From the first row through the row containing "pos(16,308)", swap every "screenshot" for "screen capture" and leave everything else as it is.
● ● ●
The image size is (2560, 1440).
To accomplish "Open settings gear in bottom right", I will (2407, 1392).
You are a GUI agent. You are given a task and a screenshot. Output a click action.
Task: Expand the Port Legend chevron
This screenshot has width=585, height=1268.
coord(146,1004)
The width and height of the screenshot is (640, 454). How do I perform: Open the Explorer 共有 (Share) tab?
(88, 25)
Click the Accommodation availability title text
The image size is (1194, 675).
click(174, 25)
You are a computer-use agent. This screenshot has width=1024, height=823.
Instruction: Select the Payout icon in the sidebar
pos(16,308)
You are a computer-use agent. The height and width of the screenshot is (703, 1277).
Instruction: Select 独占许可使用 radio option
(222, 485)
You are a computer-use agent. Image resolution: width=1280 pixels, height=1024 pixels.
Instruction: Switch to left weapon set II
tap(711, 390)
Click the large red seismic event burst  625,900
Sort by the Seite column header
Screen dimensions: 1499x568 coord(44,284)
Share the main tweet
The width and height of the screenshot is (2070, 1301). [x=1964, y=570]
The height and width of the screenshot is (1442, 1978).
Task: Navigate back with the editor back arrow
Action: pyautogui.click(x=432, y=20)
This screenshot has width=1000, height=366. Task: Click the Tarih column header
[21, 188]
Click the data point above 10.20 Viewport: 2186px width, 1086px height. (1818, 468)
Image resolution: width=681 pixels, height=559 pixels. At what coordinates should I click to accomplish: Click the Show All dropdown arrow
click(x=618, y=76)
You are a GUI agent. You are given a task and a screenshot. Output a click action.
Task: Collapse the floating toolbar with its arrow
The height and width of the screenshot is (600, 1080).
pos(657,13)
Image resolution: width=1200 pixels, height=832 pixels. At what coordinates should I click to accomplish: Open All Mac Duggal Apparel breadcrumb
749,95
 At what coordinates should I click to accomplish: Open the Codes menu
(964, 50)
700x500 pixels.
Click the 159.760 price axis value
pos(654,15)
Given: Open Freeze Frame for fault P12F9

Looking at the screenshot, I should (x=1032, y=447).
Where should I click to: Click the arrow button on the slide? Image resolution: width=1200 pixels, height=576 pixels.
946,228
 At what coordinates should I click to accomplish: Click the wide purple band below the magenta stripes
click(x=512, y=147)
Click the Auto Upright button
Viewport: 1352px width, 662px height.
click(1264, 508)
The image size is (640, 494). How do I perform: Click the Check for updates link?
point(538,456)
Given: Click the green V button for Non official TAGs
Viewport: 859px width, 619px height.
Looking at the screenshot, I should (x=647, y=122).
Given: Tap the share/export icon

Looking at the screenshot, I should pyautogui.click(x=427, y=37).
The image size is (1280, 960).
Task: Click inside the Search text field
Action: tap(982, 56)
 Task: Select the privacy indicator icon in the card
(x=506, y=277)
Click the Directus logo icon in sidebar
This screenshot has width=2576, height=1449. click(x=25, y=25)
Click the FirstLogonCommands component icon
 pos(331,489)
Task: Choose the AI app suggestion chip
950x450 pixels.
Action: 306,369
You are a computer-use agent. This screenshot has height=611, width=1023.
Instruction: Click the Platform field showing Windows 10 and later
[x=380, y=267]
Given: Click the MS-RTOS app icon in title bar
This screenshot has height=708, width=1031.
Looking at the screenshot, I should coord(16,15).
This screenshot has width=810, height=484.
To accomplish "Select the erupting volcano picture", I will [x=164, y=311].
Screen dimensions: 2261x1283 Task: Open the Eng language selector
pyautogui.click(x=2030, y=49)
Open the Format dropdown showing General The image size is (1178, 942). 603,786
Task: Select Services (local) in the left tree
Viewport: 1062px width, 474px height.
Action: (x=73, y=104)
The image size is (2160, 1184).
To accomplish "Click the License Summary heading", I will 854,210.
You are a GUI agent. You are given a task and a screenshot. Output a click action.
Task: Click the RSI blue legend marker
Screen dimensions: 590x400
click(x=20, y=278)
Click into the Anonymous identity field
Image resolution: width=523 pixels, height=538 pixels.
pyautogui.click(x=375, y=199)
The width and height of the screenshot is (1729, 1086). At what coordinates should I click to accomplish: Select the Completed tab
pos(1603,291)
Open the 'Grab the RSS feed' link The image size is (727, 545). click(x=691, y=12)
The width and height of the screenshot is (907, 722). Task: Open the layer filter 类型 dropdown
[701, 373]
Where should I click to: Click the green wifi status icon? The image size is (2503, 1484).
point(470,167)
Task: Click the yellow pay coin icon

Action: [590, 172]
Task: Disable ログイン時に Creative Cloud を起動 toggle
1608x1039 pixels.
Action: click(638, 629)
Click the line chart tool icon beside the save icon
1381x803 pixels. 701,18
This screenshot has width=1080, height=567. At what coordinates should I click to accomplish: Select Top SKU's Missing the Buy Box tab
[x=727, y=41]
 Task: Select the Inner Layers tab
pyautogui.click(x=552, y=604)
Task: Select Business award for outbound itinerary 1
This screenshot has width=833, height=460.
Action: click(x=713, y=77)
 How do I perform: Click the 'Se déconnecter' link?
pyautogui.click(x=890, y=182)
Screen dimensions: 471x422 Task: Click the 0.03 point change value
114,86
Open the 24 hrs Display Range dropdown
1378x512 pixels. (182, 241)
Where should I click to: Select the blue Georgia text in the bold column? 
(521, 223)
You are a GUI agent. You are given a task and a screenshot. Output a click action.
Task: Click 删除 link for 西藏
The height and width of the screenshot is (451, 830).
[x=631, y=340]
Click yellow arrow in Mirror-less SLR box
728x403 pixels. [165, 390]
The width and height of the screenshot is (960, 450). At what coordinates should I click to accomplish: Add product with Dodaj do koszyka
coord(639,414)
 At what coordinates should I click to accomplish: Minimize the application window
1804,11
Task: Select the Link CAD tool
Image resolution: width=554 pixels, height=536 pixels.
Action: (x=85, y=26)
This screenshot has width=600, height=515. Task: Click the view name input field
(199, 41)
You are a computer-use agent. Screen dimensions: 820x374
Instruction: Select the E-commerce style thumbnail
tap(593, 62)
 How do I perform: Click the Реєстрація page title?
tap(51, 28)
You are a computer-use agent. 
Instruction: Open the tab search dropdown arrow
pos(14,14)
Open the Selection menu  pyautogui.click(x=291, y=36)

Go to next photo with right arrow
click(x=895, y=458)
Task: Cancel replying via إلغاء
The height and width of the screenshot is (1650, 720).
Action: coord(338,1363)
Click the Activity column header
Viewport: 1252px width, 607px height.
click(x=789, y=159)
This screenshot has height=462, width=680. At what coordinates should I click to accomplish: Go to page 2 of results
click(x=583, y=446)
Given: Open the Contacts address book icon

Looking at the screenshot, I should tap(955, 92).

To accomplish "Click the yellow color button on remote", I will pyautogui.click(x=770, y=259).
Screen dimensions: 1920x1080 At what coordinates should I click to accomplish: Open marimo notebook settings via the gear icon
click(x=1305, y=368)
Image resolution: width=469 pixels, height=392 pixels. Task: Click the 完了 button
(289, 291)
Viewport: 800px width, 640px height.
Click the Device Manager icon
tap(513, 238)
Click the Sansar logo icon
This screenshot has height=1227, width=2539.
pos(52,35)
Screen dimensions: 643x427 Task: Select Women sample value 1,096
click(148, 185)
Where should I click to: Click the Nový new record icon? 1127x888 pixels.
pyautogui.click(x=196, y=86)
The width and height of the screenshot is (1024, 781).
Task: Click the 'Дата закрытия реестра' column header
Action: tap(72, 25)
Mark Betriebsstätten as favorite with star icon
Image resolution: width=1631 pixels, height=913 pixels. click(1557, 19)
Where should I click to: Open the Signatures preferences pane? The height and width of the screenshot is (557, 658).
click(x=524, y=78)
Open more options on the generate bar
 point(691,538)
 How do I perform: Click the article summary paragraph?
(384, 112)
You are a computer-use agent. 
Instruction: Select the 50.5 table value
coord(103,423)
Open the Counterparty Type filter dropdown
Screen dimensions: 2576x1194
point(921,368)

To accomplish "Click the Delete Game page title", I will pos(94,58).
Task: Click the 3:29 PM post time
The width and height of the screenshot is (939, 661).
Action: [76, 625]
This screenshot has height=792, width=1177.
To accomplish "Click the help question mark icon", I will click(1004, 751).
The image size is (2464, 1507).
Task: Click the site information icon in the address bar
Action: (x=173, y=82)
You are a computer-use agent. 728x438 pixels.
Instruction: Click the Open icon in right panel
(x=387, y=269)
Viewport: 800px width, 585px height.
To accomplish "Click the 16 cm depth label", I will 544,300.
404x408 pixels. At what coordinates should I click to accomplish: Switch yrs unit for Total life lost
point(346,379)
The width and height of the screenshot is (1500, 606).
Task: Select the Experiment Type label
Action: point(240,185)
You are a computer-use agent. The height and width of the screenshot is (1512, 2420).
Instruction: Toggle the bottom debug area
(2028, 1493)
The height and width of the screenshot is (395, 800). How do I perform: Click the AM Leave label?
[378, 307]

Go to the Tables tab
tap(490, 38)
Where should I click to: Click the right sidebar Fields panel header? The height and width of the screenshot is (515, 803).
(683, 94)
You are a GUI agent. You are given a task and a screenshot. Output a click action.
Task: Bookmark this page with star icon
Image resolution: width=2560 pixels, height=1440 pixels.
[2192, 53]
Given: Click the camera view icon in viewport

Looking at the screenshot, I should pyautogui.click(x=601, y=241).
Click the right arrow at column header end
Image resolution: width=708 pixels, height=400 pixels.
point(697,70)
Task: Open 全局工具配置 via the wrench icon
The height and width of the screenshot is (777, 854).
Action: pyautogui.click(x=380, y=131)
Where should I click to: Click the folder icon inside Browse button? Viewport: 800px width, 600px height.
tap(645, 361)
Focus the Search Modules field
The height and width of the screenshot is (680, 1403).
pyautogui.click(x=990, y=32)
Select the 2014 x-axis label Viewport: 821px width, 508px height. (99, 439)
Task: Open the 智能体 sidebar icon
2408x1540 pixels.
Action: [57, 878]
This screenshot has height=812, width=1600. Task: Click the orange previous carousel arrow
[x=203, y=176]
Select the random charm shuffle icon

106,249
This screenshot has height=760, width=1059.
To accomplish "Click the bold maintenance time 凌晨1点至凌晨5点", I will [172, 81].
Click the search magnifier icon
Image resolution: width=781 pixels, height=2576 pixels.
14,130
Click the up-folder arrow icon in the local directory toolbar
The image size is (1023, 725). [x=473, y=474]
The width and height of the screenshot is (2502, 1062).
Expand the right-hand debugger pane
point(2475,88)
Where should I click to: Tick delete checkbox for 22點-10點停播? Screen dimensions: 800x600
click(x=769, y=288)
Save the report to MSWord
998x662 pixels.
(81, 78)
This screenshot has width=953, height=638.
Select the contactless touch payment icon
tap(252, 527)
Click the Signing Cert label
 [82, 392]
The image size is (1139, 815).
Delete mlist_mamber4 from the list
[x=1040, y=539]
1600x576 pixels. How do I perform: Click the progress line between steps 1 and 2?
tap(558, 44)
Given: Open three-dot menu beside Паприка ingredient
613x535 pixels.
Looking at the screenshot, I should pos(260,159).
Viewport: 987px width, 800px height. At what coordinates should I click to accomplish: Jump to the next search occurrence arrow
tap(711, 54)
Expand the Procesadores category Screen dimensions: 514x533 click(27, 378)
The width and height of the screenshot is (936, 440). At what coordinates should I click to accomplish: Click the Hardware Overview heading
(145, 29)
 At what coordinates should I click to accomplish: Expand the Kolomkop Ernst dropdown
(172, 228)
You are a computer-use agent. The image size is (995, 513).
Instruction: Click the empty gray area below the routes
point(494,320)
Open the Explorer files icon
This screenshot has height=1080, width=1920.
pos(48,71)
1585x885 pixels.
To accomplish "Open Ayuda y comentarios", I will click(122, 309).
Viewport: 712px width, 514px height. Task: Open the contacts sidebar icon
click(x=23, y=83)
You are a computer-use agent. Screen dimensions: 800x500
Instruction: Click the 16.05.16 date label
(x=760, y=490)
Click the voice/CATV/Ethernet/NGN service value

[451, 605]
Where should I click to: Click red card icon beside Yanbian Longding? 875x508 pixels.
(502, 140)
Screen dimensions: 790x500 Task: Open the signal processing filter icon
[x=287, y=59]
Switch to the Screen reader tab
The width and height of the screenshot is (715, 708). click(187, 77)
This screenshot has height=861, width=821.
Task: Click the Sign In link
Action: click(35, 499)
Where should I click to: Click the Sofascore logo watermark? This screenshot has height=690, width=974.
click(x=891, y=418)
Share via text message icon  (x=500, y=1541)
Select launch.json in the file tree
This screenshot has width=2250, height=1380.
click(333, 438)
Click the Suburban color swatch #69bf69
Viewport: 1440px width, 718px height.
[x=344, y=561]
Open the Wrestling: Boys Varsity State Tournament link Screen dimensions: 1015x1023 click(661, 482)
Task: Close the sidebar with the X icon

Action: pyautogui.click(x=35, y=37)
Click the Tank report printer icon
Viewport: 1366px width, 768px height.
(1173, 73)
● ● ●
» **EXERCISE OUTPUT**:
The image size is (2560, 1440).
To accomplish "Open settings gear in bottom right", I will (2407, 1392).
You are a GUI agent. You are given a task and a screen capture. Output a click action.
Task: Expand the Port Legend chevron
This screen capture has width=585, height=1268.
coord(146,1004)
The width and height of the screen capture is (640, 454). How do I perform: Open the Explorer 共有 (Share) tab?
(88, 25)
Click the Accommodation availability title text
The image size is (1194, 675).
click(174, 25)
You are a computer-use agent. This screen capture has width=1024, height=823.
Instruction: Select the Payout icon in the sidebar
pos(16,308)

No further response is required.